Industrie du tabac

comprend les entreprises produisant les cigarettes, cigares, tabac à fumer, tabac à priser, tabac à chiquer, ou bidis

L'industrie du tabac comprend les entreprises qui fabriquent, distribuent, importent et vendent des produits du tabac (cigarettes et autres).

CitationsModifier

Cette enquête témoigne de l’ampleur de l’opposition des cigarettiers aux programmes antitabac de l’OMS et permet de mieux comprendre leurs activités, leurs stratégies et leurs comportements. Elle montre en outre que le tabac n’est pas une menace pour la santé comme une autre. Il faudra, pour combattre l’épidémie de tabagisme, plus qu’une action de lutte contre la dépendance et la maladie ; il faudra également combattre une industrie puissante et déterminée, dont beaucoup des principales stratégies sont déployées de manière occulte.


Infiltration : une taupe à la solde de Philipp MorrisModifier

L'affaire Rylander fournit un excellent exemple de l'utilisation abusive de la science et des chercheurs par de puissantes organisations. [...] Dans le cas précis, une très importante organisation industrielle [Philip Morris] a, pendant des décennies, systématiquement nié et minimisé les risques associés à la consommation de ses produits, dans le but de préserver ses bénéfices, au mépris de la santé publique.
  • « Préface », William Anthony Farone, dans Infiltration : une taupe à la solde de Philipp Morris, Sophie Malka et Marco Gregori, éd. Georg éditeur, 2005  (ISBN 9782825709146), p. IX


Philip Morris était – et reste – une organisation qui a une culture du secret. Toutes sortes de contraintes y limitent très fortement ce qu'un employé est autorisé à savoir. Il n'est donc pas surprenant que la fraude puisse s'y développer sans que la plupart des employés le sachent, ni, a fortiori, que le public en ait vent.
  • « Préface », William Anthony Farone, dans Infiltration : une taupe à la solde de Philipp Morris, Sophie Malka et Marco Gregori, éd.
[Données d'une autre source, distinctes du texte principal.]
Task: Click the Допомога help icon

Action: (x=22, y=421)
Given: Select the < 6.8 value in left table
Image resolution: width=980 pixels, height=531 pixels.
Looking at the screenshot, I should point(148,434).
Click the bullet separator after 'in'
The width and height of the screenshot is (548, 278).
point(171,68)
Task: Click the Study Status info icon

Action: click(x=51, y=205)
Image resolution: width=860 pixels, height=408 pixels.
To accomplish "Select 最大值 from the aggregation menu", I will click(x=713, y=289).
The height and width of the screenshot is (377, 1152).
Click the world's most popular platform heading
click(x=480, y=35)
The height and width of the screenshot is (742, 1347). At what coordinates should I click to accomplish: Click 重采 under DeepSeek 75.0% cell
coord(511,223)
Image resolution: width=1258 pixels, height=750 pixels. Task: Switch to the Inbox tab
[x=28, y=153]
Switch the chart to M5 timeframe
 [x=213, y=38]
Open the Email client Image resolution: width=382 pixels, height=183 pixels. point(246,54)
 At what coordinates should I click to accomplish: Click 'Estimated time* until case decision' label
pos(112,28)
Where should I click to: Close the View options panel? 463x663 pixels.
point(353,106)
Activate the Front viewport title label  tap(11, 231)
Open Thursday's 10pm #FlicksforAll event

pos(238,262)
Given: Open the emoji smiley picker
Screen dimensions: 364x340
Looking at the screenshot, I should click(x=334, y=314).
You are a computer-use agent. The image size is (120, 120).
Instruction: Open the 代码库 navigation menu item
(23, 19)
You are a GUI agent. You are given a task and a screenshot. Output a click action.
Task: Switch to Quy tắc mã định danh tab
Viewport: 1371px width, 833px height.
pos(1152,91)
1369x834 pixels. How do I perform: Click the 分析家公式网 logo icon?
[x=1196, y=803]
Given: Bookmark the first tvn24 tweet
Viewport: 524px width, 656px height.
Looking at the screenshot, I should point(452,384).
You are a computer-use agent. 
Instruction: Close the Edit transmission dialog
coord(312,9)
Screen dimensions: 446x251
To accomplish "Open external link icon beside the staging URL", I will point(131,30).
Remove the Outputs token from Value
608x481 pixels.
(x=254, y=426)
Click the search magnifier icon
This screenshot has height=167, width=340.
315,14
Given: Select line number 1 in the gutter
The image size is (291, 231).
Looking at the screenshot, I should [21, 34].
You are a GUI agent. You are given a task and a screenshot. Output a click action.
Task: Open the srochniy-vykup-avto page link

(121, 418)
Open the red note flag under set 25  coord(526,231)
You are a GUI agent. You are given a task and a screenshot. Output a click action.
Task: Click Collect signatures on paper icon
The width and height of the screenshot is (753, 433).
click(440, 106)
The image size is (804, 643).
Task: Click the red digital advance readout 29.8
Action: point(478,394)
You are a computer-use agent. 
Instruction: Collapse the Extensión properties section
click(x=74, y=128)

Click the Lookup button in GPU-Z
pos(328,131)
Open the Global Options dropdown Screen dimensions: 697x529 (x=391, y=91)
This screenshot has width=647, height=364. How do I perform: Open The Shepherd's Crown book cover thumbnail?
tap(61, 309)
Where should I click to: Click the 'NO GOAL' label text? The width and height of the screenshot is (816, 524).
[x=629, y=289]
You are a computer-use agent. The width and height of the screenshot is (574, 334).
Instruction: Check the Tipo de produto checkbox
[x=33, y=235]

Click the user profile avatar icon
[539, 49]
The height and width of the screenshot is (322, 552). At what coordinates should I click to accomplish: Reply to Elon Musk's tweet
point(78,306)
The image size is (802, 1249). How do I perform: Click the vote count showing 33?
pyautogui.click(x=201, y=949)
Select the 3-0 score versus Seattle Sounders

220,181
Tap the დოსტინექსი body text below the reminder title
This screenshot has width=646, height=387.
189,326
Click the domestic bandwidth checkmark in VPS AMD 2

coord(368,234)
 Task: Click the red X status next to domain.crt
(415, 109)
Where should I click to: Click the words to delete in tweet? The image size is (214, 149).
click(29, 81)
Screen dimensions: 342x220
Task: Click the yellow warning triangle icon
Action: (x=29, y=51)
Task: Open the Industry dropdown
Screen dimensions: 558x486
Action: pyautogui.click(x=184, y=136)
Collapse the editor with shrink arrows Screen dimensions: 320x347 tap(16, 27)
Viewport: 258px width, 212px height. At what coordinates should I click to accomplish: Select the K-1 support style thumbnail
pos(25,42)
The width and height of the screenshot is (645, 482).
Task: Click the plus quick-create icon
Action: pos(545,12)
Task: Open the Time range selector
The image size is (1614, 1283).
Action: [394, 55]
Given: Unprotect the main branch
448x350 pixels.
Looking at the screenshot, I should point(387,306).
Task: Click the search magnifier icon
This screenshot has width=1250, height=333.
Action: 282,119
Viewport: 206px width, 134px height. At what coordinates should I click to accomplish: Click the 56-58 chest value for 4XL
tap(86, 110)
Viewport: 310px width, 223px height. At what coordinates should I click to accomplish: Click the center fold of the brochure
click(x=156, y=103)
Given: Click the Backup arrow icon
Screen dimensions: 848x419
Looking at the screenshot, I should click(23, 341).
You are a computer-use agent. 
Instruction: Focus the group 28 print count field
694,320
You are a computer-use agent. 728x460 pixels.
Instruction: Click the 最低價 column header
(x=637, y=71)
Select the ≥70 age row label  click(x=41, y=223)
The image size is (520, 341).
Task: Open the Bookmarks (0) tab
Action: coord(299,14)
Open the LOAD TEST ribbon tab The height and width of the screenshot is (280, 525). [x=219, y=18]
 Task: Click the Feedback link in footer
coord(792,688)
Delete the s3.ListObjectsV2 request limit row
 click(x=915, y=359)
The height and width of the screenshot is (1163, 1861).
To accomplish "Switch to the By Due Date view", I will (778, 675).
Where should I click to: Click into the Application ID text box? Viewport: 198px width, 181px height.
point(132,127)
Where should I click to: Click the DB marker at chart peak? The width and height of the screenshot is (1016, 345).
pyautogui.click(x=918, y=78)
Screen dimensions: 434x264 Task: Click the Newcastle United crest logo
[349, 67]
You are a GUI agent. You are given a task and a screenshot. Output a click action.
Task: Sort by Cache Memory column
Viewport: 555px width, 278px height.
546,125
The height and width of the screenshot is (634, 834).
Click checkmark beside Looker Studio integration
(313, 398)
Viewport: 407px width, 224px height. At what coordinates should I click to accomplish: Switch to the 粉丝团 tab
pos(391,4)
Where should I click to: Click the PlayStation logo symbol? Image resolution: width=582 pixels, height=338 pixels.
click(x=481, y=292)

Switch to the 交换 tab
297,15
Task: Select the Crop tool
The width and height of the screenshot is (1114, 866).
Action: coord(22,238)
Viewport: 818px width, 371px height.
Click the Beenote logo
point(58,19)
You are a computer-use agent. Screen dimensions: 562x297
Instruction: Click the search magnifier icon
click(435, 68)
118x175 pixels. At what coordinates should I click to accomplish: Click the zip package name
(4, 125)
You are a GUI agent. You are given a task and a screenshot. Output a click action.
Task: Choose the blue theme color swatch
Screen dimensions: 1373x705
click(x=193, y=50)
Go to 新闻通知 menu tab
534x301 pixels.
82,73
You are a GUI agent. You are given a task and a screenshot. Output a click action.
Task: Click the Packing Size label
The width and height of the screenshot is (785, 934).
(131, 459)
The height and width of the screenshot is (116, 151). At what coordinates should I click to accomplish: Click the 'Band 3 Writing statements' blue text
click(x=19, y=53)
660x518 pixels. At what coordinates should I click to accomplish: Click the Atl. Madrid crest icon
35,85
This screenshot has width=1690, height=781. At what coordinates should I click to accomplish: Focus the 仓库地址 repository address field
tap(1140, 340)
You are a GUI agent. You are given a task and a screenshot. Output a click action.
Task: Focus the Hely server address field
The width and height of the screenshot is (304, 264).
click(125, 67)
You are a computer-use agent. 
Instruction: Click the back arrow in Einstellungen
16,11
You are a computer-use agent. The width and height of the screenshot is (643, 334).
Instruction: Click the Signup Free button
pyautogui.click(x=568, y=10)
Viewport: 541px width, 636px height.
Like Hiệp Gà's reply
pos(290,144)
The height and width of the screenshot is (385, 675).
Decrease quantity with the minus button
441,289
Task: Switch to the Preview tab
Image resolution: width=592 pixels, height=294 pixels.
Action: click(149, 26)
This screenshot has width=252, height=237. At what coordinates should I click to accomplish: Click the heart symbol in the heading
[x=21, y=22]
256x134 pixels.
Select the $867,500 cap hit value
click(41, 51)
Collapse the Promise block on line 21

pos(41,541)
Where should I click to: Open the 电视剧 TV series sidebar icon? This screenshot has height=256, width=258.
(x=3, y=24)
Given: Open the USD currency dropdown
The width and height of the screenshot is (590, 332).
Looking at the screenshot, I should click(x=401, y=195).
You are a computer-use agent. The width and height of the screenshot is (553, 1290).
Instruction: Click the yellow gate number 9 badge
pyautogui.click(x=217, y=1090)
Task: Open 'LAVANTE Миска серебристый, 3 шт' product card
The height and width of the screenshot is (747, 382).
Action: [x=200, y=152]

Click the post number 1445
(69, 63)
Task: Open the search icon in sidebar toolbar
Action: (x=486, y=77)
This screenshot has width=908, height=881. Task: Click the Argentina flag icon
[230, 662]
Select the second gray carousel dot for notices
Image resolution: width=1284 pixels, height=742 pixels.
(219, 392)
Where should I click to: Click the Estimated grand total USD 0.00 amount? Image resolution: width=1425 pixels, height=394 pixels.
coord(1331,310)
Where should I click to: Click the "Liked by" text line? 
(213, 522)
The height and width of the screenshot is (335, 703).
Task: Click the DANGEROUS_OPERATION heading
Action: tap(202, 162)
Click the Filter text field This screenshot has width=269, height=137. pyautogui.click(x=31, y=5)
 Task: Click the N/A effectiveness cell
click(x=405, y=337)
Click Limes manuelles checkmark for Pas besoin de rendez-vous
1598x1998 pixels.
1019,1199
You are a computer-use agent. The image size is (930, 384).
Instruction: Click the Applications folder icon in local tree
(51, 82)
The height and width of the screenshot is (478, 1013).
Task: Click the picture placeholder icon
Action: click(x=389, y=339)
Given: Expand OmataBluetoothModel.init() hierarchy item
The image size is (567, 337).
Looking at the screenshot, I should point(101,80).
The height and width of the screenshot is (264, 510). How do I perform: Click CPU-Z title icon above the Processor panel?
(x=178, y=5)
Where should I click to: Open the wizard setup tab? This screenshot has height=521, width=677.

Georg éditeur, 2005  (ISBN 9782825709146), p. X


Stéphane Horel, LobbytomieModifier

Depuis des décennies, dans le seul but de maintenir sur le marché des produits parfois mortels, des firmes sont engagées dans une entreprise de destruction de la connaissance et de l'intelligence collective. Elles font commerce de la science, créent le conflit d'intérêts, disséminent leur propagande : la mise en œuvre de ces stratégies pernicieuses est au cœur d'une gigantesque machine du doute. Devenue rouage essentiel de l'économie de marché et du monde moderne, la manipulation de la science a progressivement redessiné jusqu'aux contours de la démocratie.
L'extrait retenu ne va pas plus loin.